TASK: Tally every line of the records below that includes "agent", and reply with the total alone.

DATA FOR PROCESSING:
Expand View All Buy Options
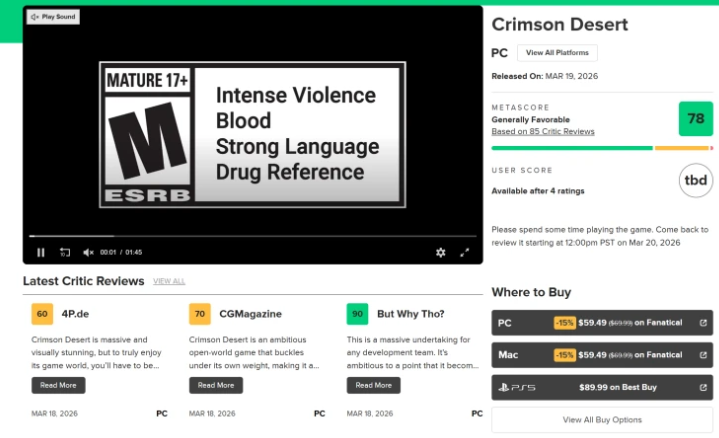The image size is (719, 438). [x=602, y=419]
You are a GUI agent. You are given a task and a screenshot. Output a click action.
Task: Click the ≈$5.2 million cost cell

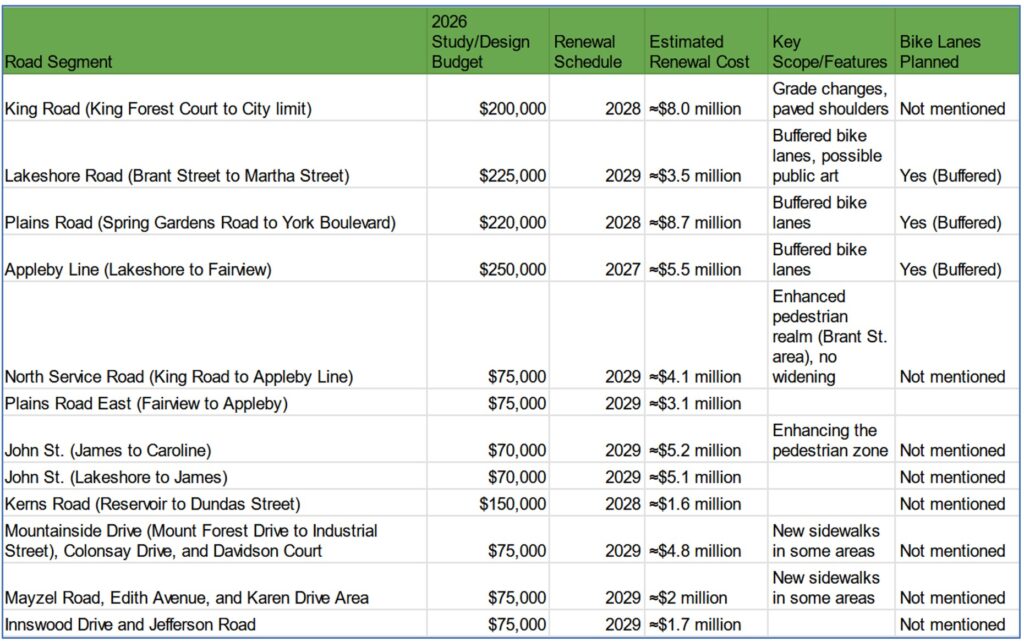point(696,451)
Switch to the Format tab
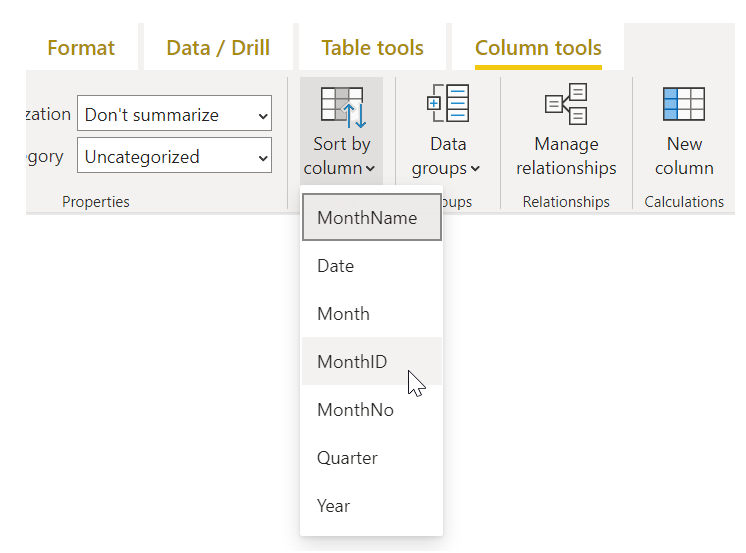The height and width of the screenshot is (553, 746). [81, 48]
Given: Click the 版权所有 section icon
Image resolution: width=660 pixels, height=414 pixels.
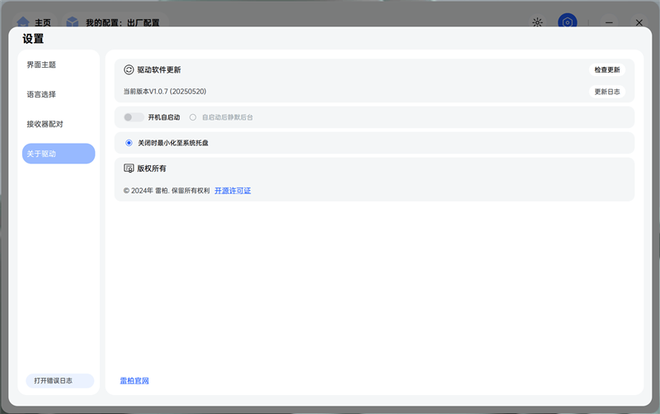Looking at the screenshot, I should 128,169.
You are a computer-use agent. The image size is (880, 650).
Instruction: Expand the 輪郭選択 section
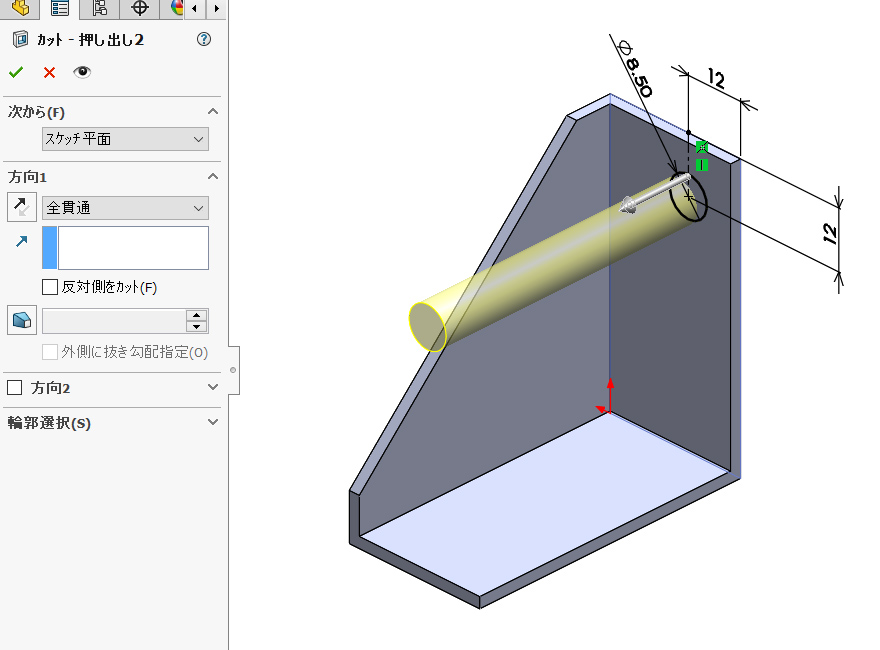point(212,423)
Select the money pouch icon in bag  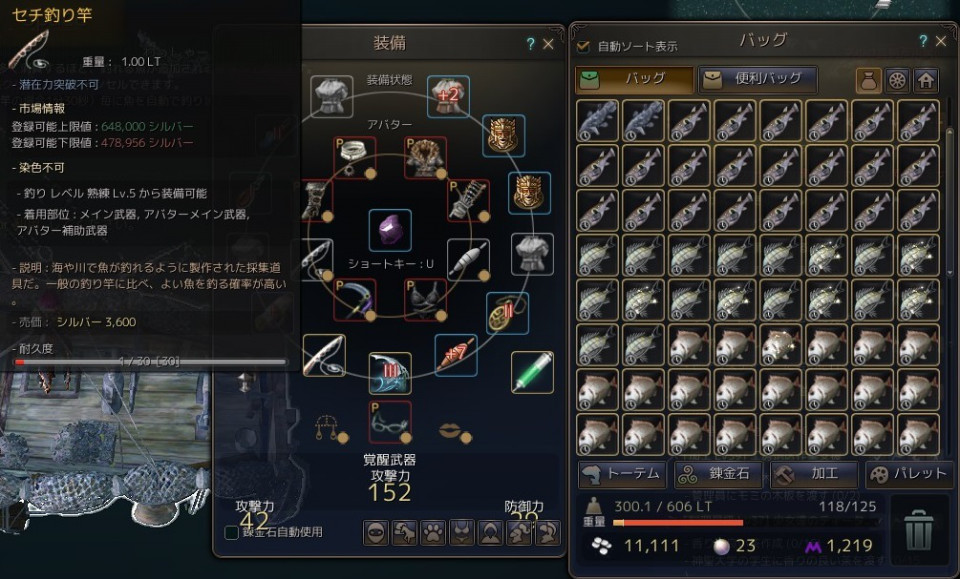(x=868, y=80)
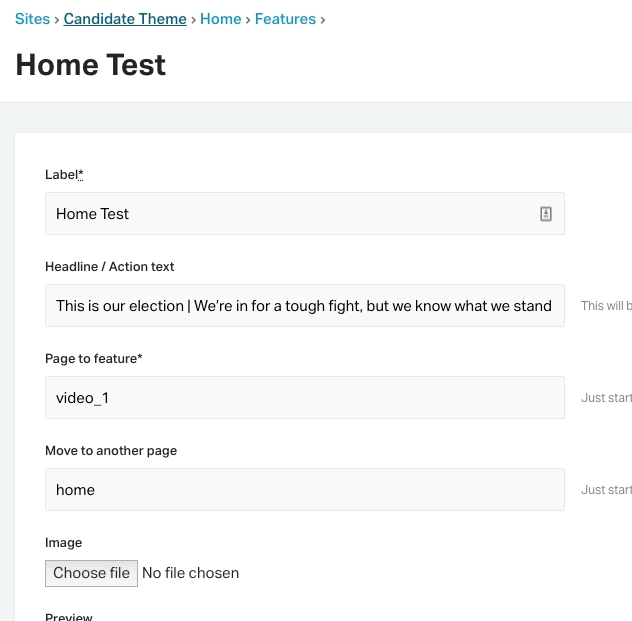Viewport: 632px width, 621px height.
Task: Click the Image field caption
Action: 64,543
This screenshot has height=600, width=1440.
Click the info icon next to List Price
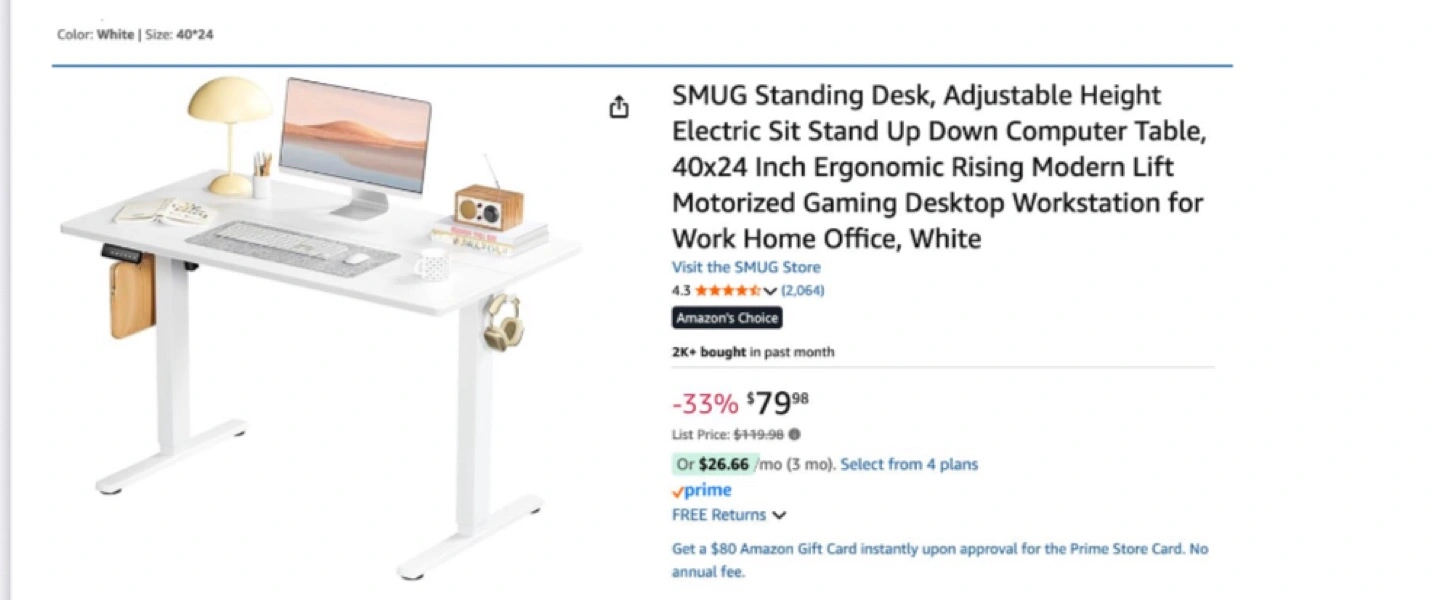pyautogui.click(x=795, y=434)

ANSWER SPACE: 2